Moon Phase Correlation Analysis


In [1]:
import ujson as json
import matplotlib.pyplot as plt
import pandas as pd
import numpy as np
import plotly.plotly as py

from moztelemetry import get_pings, get_pings_properties, get_one_ping_per_client
from moztelemetry.histogram import Histogram

import datetime as dt

%pylab inline


Populating the interactive namespace from numpy and matplotlib

This Wikipedia article has a nice description of how to calculate the current phase of the moon. In code, that looks like this:


In [2]:
def approximate_moon_visibility(current_date):
    days_per_synodic_month = 29.530588853 # change this if the moon gets towed away
    days_since_known_new_moon = (current_date - dt.date(2015, 7, 16)).days
    phase_fraction = (days_since_known_new_moon % days_per_synodic_month) / days_per_synodic_month
    return (1 - phase_fraction if phase_fraction > 0.5 else phase_fraction) * 2

def date_string_to_date(date_string):
    return dt.datetime.strptime(date_string, "%Y%m%d").date()
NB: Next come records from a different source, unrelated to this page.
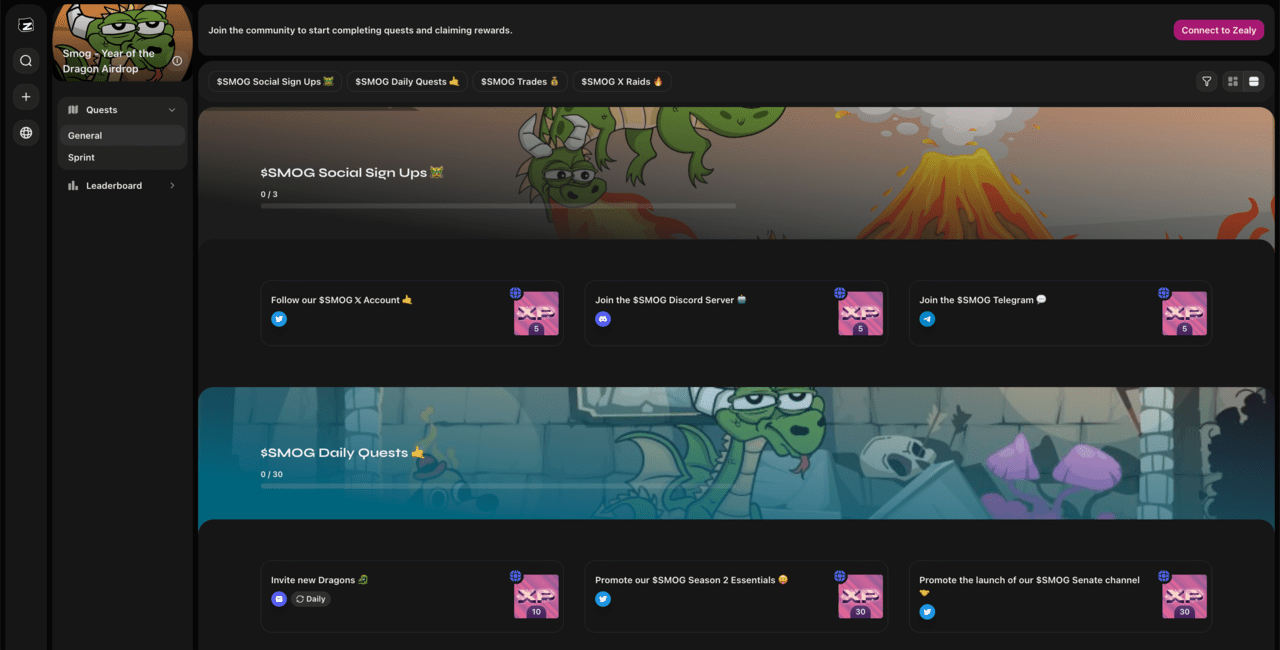Switch to grid view layout
Viewport: 1280px width, 650px height.
pos(1232,82)
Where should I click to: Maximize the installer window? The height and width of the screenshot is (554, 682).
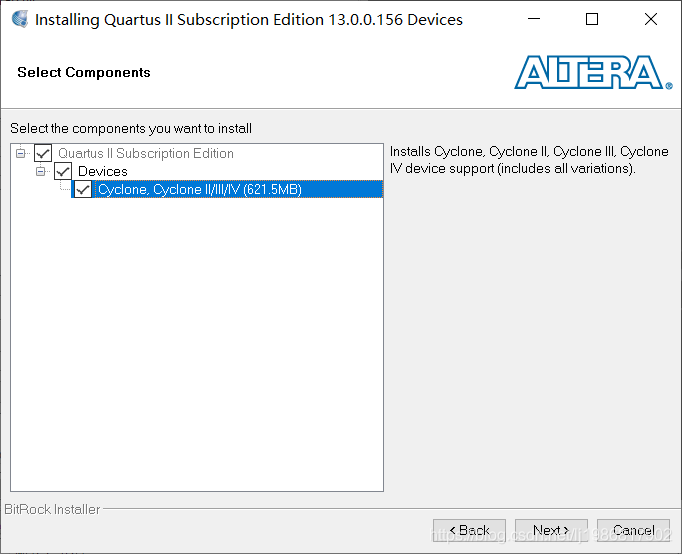coord(592,19)
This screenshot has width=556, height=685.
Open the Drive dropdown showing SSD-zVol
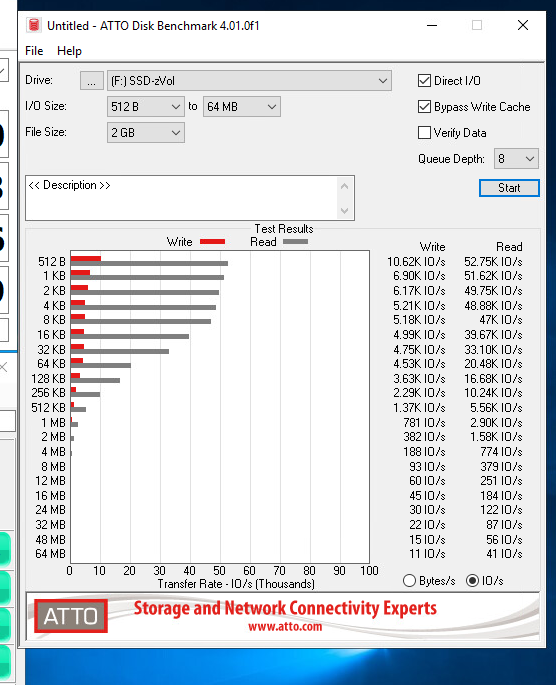[x=249, y=81]
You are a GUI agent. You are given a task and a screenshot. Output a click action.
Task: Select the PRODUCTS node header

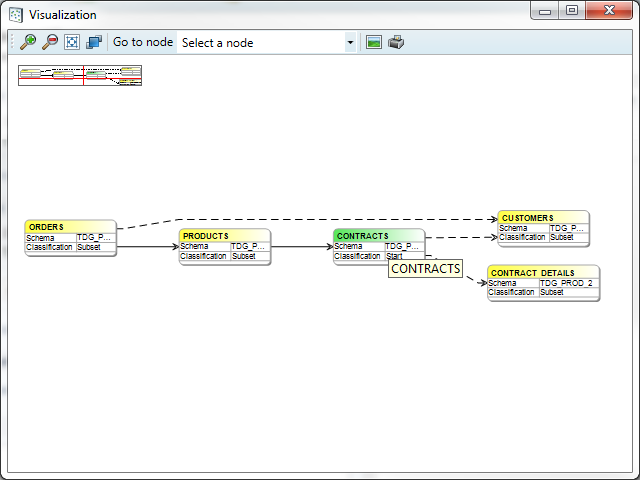click(x=224, y=235)
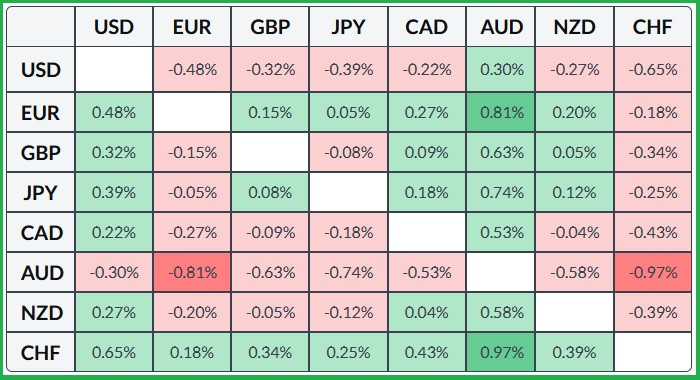Click the USD column header
This screenshot has width=700, height=380.
coord(114,27)
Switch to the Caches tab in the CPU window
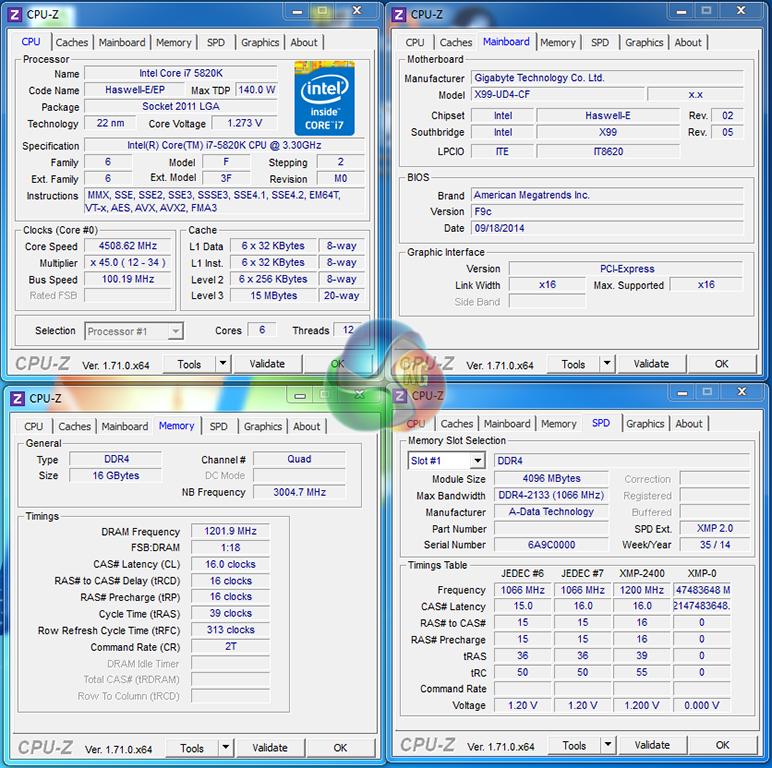 (x=72, y=42)
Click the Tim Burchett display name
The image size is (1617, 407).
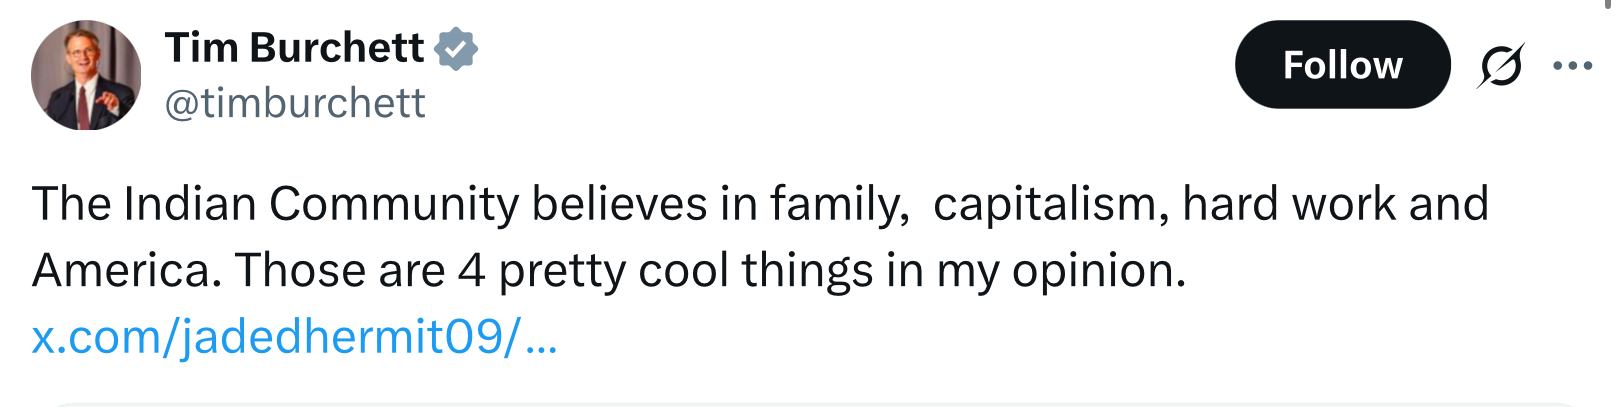click(294, 48)

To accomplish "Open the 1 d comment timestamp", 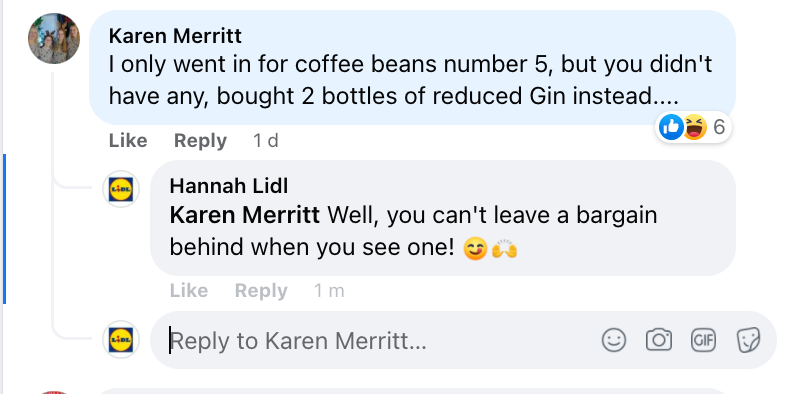I will point(265,140).
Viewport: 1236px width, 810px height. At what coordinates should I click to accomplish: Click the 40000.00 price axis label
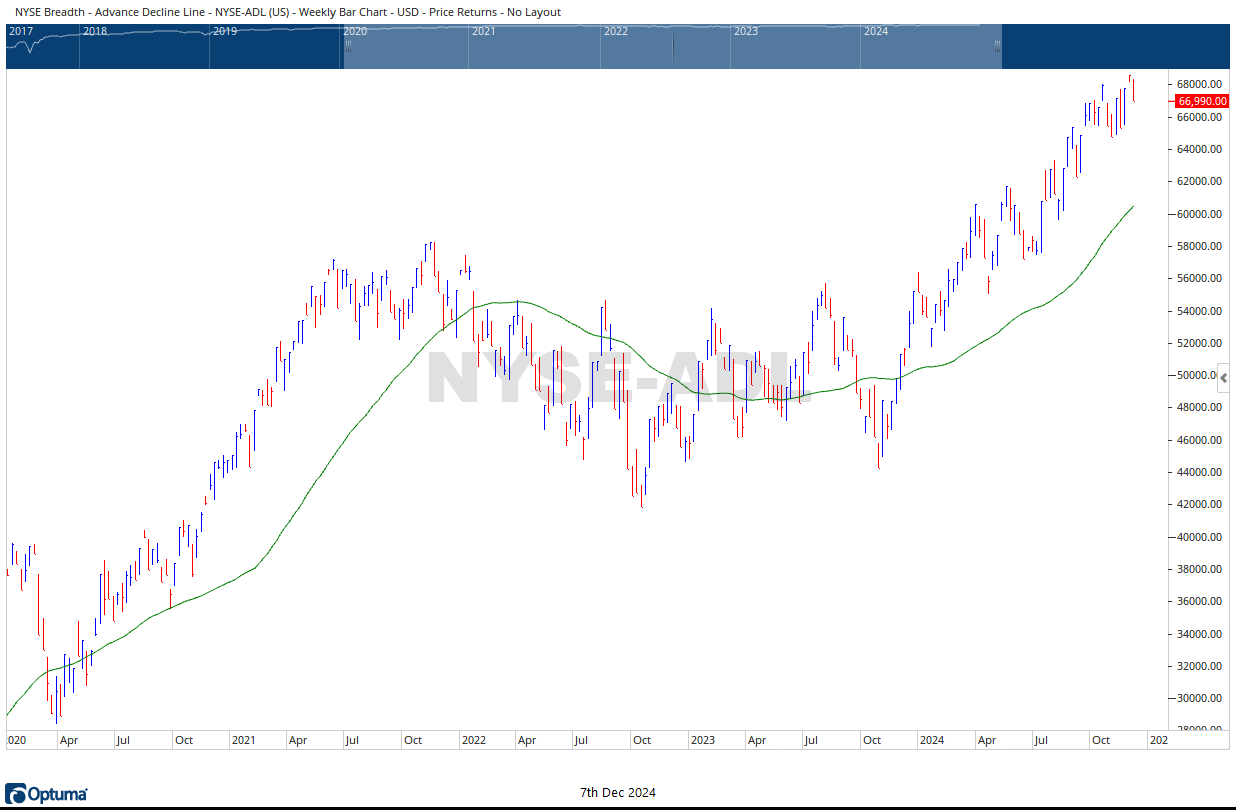click(x=1199, y=537)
Let's randomly sample 10% of pings for nightly submissions made from 2015-07-05 to 2015-08-05:


In [4]:
pings = get_pings(sc, app="Firefox", channel="nightly", submission_date=("20150705", "20150805"), fraction=0.1, schema="v4")

Extract the startup time metrics with their submission date and make sure we only consider one submission per user:


In [5]:
subset = get_pings_properties(pings, ["clientId", "meta/submissionDate", "payload/simpleMeasurements/firstPaint"])
subset = get_one_ping_per_client(subset)
cached = subset.cache()

Obtain an array of pairs, each containing the moon visibility and the startup time:


In [16]:
pairs = cached.map(lambda p: (approximate_moon_visibility(date_string_to_date(p["meta/submissionDate"])), p["payload/simpleMeasurements/firstPaint"]))
pairs = np.asarray(pairs.filter(lambda p: p[1] != None and p[1] < 100000000).collect())

Let's see what this data looks like:


In [18]:
plt.figure(figsize=(15, 7))
plt.scatter(pairs.T[0], pairs.T[1])
plt.xlabel("Moon visibility ratio")
plt.ylabel("Startup time (ms)")
plt.show()


The correlation coefficient is now easy to calculate:


In [19]:
np.corrcoef(pairs.T)[0, 1]


Out[19]:
0.00048989909014640089